Exercise task: Transcribe word for word the part of the forum post below that begins at the words "Second, last time" and stops after the words "the computers sold.".

And note that Apple has made more affordable towers in the past even under Steve as you point out. The G4 and G5 ones. They see no compelling economic reasons to do so any longer.
post #202 of 330
Quote:
Originally Posted by vinea View Post

Because Apple sells more AIOs than they do towers. Therefore if Apple is gaining desktop share then AIOs are also gaining desktop share. Who can AIOs take share away from? Gee, towers

First of all, the article you linked was about consumer sales, not overall sales. Last time I've checked, the consumer sales represent about 30% of the computer sales. So what happens in the consumer segment doesn't make it a trend in the global market.

Second, last time I've cheched the iMac represented about 30% of the Mac sales. That means that in a market were Apple has 6.6% market share (the US), the iMac represents about 2% of the computers sold, and in a market were Apple has less than 4% market share (worldwide), the iMac represents about 1% of the computers sold.

Supplied records:
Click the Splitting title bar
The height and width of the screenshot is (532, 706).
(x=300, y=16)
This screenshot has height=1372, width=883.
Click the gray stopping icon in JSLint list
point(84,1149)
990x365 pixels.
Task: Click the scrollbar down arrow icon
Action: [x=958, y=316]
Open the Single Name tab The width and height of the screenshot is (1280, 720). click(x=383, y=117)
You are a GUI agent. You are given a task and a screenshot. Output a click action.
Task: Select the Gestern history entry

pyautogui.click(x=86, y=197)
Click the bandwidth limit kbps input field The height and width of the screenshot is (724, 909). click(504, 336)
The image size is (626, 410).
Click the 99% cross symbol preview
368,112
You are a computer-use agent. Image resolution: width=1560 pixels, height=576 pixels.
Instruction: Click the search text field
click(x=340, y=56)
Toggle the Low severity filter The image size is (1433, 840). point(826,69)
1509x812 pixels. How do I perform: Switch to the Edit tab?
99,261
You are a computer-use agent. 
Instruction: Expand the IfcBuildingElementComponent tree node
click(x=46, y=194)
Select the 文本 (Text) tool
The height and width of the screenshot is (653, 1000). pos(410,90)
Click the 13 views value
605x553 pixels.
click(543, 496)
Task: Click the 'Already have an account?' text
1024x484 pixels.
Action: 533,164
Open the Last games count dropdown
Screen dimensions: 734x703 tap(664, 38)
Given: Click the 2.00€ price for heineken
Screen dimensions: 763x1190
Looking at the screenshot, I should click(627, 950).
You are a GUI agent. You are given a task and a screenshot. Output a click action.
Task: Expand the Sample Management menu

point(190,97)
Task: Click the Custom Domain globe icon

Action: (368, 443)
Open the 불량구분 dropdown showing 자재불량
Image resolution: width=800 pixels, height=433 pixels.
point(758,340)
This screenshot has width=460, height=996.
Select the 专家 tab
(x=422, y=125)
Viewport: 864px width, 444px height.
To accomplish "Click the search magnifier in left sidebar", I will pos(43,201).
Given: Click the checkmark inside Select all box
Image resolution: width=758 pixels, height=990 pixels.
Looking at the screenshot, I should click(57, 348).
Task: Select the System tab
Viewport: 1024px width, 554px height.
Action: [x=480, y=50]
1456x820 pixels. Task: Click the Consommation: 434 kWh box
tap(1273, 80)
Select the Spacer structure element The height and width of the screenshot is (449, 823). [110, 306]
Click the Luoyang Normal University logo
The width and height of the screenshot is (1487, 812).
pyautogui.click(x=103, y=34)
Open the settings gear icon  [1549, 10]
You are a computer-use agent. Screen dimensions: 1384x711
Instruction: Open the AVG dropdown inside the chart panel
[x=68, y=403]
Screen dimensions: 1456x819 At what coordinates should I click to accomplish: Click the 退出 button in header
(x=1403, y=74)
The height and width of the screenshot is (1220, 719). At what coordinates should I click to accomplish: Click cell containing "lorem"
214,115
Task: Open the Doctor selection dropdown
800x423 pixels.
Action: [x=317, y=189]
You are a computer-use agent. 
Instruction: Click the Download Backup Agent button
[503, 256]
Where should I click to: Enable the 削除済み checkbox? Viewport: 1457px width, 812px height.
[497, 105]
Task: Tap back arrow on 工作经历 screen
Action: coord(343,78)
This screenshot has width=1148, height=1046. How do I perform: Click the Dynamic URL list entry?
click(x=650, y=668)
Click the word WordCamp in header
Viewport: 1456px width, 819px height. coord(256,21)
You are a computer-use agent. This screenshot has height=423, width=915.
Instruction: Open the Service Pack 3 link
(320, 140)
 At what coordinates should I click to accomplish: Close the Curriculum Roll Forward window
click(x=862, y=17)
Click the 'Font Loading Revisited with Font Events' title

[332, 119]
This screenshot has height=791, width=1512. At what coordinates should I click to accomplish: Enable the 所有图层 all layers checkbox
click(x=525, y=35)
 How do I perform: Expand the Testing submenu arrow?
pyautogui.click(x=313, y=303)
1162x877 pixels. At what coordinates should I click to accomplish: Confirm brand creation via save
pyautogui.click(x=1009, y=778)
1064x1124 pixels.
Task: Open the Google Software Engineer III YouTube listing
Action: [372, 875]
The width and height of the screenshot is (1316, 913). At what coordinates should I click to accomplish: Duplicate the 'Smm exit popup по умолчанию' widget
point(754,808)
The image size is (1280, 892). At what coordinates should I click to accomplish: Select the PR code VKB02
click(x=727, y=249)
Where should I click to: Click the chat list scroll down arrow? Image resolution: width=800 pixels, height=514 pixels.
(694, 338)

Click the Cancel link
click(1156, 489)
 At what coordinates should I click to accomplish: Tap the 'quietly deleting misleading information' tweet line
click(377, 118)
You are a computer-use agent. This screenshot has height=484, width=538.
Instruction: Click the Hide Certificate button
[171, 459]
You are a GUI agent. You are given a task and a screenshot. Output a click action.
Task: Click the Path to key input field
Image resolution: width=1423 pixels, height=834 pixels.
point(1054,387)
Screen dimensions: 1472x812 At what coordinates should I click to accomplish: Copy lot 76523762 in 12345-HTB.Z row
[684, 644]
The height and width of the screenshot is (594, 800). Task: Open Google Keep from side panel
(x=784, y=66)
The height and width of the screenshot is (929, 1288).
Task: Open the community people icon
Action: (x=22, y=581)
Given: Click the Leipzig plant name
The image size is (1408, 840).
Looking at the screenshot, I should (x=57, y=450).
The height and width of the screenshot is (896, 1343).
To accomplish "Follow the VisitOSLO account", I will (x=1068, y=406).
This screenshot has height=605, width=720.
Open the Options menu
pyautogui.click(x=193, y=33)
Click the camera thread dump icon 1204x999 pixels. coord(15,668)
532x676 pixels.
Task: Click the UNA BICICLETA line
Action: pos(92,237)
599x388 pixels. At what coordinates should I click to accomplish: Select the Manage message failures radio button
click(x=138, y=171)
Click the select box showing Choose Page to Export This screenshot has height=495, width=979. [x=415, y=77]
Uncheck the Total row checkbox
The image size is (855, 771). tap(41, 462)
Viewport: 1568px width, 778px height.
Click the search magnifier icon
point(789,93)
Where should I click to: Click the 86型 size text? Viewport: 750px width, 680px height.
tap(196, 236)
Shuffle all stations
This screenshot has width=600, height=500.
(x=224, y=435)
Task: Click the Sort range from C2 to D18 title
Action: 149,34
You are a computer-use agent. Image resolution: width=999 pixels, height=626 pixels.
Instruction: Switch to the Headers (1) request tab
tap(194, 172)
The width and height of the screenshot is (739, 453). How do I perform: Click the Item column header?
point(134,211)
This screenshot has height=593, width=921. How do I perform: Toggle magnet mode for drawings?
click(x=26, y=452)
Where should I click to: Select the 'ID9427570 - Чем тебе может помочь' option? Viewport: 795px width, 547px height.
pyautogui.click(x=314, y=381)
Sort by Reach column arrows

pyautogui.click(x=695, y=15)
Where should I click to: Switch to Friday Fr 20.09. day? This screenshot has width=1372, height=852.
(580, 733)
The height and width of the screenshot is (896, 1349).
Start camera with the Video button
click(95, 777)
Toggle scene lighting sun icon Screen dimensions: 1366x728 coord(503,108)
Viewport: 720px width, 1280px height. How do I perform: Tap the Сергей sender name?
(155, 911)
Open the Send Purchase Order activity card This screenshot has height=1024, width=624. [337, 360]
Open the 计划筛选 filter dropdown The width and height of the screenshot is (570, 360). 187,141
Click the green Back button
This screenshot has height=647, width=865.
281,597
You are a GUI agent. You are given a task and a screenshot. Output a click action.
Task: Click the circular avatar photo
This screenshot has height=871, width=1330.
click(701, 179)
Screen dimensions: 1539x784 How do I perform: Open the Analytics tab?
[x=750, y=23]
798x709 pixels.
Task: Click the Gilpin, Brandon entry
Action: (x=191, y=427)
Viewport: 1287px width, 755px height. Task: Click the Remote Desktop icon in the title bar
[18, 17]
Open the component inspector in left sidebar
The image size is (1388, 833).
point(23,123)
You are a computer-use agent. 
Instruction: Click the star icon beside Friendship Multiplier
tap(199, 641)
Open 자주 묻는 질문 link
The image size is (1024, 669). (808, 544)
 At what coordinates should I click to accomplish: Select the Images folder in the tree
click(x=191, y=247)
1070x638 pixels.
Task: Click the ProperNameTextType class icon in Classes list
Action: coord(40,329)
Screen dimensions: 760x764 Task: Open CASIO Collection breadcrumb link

Response to this exercise:
Second, last time I've cheched the iMac represented about 30% of the Mac sales. That means that in a market were Apple has 6.6% market share (the US), the iMac represents about 2% of the computers sold, and in a market were Apple has less than 4% market share (worldwide), the iMac represents about 1% of the computers sold.